- **MATERIAL TO PROCESS**
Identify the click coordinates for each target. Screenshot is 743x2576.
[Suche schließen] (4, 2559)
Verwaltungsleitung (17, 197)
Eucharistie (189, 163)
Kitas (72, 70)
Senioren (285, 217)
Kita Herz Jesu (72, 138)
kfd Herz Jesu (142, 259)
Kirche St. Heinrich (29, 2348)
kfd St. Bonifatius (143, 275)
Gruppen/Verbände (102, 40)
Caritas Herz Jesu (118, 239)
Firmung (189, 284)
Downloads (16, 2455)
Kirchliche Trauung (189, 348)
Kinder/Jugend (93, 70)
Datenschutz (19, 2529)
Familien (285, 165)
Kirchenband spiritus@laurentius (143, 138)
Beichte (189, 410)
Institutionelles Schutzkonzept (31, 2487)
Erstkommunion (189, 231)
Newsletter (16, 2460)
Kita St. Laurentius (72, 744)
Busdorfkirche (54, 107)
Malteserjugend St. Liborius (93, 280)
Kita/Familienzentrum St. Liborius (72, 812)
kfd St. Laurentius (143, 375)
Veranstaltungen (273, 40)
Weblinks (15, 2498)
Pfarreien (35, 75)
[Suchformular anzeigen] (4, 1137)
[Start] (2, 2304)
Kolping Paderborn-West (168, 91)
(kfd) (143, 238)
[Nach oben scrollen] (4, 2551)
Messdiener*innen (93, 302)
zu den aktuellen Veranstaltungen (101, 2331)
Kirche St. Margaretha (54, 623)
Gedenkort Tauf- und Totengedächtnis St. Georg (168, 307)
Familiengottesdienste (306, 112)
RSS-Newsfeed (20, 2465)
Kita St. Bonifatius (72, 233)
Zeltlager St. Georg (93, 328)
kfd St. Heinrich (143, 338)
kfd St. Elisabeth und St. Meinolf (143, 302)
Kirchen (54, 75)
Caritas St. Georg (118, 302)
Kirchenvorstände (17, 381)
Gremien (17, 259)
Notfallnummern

- **WHAT YOU ARE ASKED TO DO**
The line above containing "Kirchenband spiritus@laurentius (143, 138)", the line containing "Caritas St. Georg (118, 302)", and every line between them are to be transcribed exactly; no other line is wanted.

- **REPLY**
Kirchenband spiritus@laurentius (143, 138)
Beichte (189, 410)
Institutionelles Schutzkonzept (31, 2487)
Erstkommunion (189, 231)
Newsletter (16, 2460)
Kita St. Laurentius (72, 744)
Busdorfkirche (54, 107)
Malteserjugend St. Liborius (93, 280)
Kita/Familienzentrum St. Liborius (72, 812)
kfd St. Laurentius (143, 375)
Veranstaltungen (273, 40)
Weblinks (15, 2498)
Pfarreien (35, 75)
[Suchformular anzeigen] (4, 1137)
[Start] (2, 2304)
Kolping Paderborn-West (168, 91)
(kfd) (143, 238)
[Nach oben scrollen] (4, 2551)
Messdiener*innen (93, 302)
zu den aktuellen Veranstaltungen (101, 2331)
Kirche St. Margaretha (54, 623)
Gedenkort Tauf- und Totengedächtnis St. Georg (168, 307)
Familiengottesdienste (306, 112)
RSS-Newsfeed (20, 2465)
Kita St. Bonifatius (72, 233)
Zeltlager St. Georg (93, 328)
kfd St. Heinrich (143, 338)
kfd St. Elisabeth und St. Meinolf (143, 302)
Kirchen (54, 75)
Caritas St. Georg (118, 302)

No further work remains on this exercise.